#### [INSTRUCTIONS TO FOLLOW]
Copy the rows below exactly as they appear, line for line.
##############################
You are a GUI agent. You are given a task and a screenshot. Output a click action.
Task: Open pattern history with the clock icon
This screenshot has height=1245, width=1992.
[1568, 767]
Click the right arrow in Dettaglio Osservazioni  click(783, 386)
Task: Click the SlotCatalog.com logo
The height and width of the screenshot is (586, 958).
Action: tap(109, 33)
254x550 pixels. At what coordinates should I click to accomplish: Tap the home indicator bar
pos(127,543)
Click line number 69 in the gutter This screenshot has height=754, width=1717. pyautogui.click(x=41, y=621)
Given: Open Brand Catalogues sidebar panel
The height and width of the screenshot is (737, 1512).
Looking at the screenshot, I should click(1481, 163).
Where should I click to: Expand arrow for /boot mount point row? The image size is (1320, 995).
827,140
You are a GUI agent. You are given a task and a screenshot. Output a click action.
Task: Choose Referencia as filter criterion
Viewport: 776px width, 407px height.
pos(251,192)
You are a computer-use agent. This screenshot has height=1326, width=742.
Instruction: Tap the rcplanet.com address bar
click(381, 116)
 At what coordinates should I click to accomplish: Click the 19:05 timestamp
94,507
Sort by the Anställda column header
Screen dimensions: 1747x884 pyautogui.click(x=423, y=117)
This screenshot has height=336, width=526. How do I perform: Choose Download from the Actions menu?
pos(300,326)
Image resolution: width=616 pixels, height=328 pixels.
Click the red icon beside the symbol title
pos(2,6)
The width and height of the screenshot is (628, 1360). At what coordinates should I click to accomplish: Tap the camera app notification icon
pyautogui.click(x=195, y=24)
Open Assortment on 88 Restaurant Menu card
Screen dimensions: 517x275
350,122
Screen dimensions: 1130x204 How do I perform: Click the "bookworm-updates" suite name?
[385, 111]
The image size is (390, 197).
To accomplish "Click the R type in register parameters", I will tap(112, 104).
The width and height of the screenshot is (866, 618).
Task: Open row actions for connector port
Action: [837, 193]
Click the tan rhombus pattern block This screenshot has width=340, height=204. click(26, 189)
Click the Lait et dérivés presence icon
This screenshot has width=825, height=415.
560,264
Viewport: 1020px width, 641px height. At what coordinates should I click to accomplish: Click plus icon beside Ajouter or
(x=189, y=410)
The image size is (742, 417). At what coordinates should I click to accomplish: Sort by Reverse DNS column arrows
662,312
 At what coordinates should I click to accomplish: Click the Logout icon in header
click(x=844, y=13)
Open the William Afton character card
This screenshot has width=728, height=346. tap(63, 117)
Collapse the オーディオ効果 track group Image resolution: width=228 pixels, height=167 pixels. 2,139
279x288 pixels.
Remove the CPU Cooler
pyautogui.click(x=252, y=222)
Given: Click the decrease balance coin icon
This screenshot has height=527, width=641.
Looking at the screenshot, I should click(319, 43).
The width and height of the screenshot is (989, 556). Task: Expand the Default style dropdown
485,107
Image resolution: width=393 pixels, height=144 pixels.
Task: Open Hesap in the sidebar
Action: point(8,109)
##############################
#### [EXERCISE RESPONSE]
You are a GUI agent. You are given a task and a screenshot. Output a click action.
Task: Open pattern history with the clock icon
This screenshot has height=1245, width=1992.
[1568, 767]
Click the right arrow in Dettaglio Osservazioni  click(783, 386)
Task: Click the SlotCatalog.com logo
The height and width of the screenshot is (586, 958).
Action: tap(109, 33)
254x550 pixels. At what coordinates should I click to accomplish: Tap the home indicator bar
pos(127,543)
Click line number 69 in the gutter This screenshot has height=754, width=1717. pyautogui.click(x=41, y=621)
Given: Open Brand Catalogues sidebar panel
The height and width of the screenshot is (737, 1512).
Looking at the screenshot, I should click(1481, 163).
Where should I click to: Expand arrow for /boot mount point row? The image size is (1320, 995).
827,140
You are a GUI agent. You are given a task and a screenshot. Output a click action.
Task: Choose Referencia as filter criterion
Viewport: 776px width, 407px height.
pos(251,192)
You are a computer-use agent. This screenshot has height=1326, width=742.
Instruction: Tap the rcplanet.com address bar
click(381, 116)
 At what coordinates should I click to accomplish: Click the 19:05 timestamp
94,507
Sort by the Anställda column header
Screen dimensions: 1747x884 pyautogui.click(x=423, y=117)
This screenshot has height=336, width=526. How do I perform: Choose Download from the Actions menu?
pos(300,326)
Image resolution: width=616 pixels, height=328 pixels.
Click the red icon beside the symbol title
pos(2,6)
The width and height of the screenshot is (628, 1360). At what coordinates should I click to accomplish: Tap the camera app notification icon
pyautogui.click(x=195, y=24)
Open Assortment on 88 Restaurant Menu card
Screen dimensions: 517x275
350,122
Screen dimensions: 1130x204 How do I perform: Click the "bookworm-updates" suite name?
[385, 111]
The image size is (390, 197).
To accomplish "Click the R type in register parameters", I will tap(112, 104).
The width and height of the screenshot is (866, 618).
Task: Open row actions for connector port
Action: [837, 193]
Click the tan rhombus pattern block This screenshot has width=340, height=204. click(26, 189)
Click the Lait et dérivés presence icon
This screenshot has width=825, height=415.
560,264
Viewport: 1020px width, 641px height. At what coordinates should I click to accomplish: Click plus icon beside Ajouter or
(x=189, y=410)
The image size is (742, 417). At what coordinates should I click to accomplish: Sort by Reverse DNS column arrows
662,312
 At what coordinates should I click to accomplish: Click the Logout icon in header
click(x=844, y=13)
Open the William Afton character card
This screenshot has width=728, height=346. tap(63, 117)
Collapse the オーディオ効果 track group Image resolution: width=228 pixels, height=167 pixels. 2,139
279x288 pixels.
Remove the CPU Cooler
pyautogui.click(x=252, y=222)
Given: Click the decrease balance coin icon
This screenshot has height=527, width=641.
Looking at the screenshot, I should click(319, 43).
The width and height of the screenshot is (989, 556). Task: Expand the Default style dropdown
485,107
Image resolution: width=393 pixels, height=144 pixels.
Task: Open Hesap in the sidebar
Action: point(8,109)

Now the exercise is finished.